A full closed-loop system and workflow consists of the following sub components: file conversion, ink pre-setting, scanning, automated closed-loop, and optimization. Now here comes the deeper dive into each piece.
The first step in a closed-loop workflow actually begins in the pre-press department during the plate making process. Here, in addition to outputting a high resolution file used for plate making, an additional, low resolution file is also created for use in the closed-loop system. This file can be output as a CIP3/CIP4 file or as multiple 1-Bit TIFF files. These low resolution files are then moved into the file conversion “hot folder” which is located on server that is also accessible to computers in the pressroom.
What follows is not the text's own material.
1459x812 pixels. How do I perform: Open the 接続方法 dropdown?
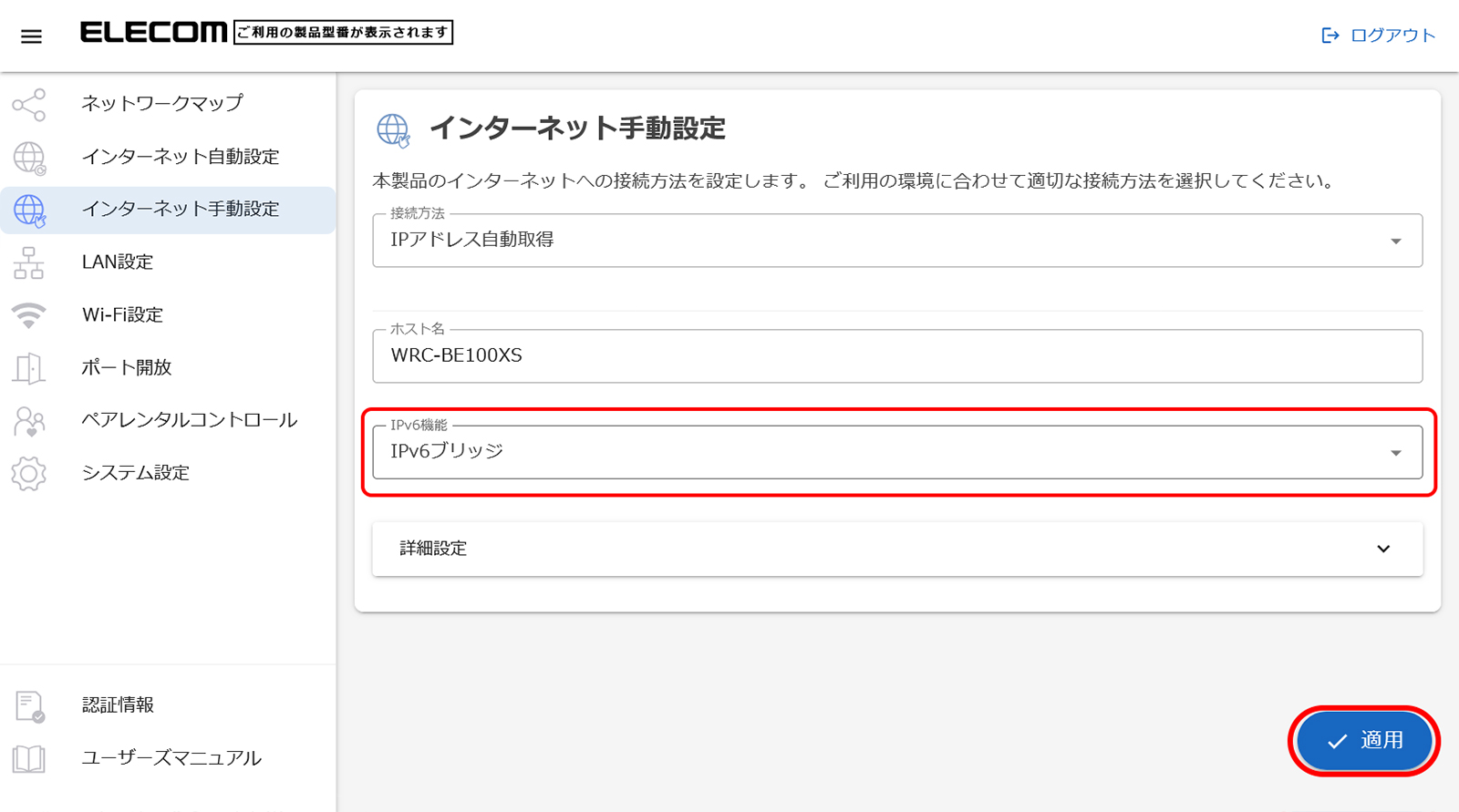[896, 241]
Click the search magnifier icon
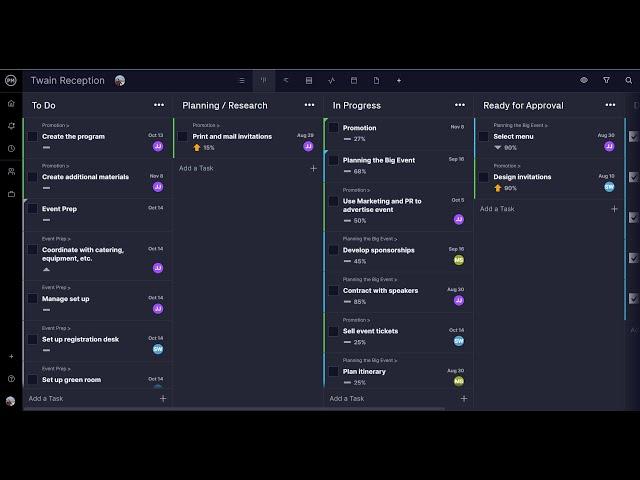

The file conversion process is a fairly simple task that runs in the background and converts the low resolution ripped files into a format that the main software application can use. The conversion happens when the low resolution image file is saved into its’ queue or hot folder and it then merges the image data with press specific data like number of ink keys, maximum sheet size, etc. The resulting, converted, file is then saved into a different network location that is accessible to press-side PC’s. The nice thing about the file conversion software is that one license can perform this task for an entire company. For example, if you have a central pre-press location, you can create ink-presetting ready files for all of your press side PC’s (assuming they all have access to the network location).
Now, we are ready to move into Ink-Presetting. So far, the process has involved computers and networking that you already have and some new software to perform the file conversion. Now, for the ink pre-setting process, we need special hardware called a “DPI” (Direct Press Interface) which works for most presses. The DPI is a small silver box that connects either directly to the press console computer or circuit boards to a press-side PC (running either Windows 7 or Windows 10). This box has electronics and special firmware inside that allows our PressLink software to talk directly to the console in a manner very similar to how the original manufacturer talks to it. (NOTE – Heidelberg presses require a slightly different approach where the converted file or job data is loaded via a card or disk drive simulator instead of the DPI). One more note to consider, we recommend that you get a good VESA mount, adjustable, monitor stand to mount the supplied touch screen display. This allows the monitor to always be in an assessable position for use and viewing.
PressLink software allows the user to browse a list of jobs that have been converted and are ready to run on press. Upon selecting one, the user will assign and specify things such as colors in each press unit, if the job is perfecting or not, etc. Next, the user simply selects the substrate that they will be using and the PC analyzes the input data, combines it with the pre-configured settings for density or Lab targets, and computes the appropriate ink key and sweep positions (sweeps on most presses). This ink key information is then automatically sent to the console. Typically, an operator will then just need to confirm these ink key changes at the console before the actual changes are made. Just another note, for all press types, the software only sets the ink sweeps during the initial ink-presetting. Therefore, if further changes to the ink sweeps are required, the operator would make these changes manually.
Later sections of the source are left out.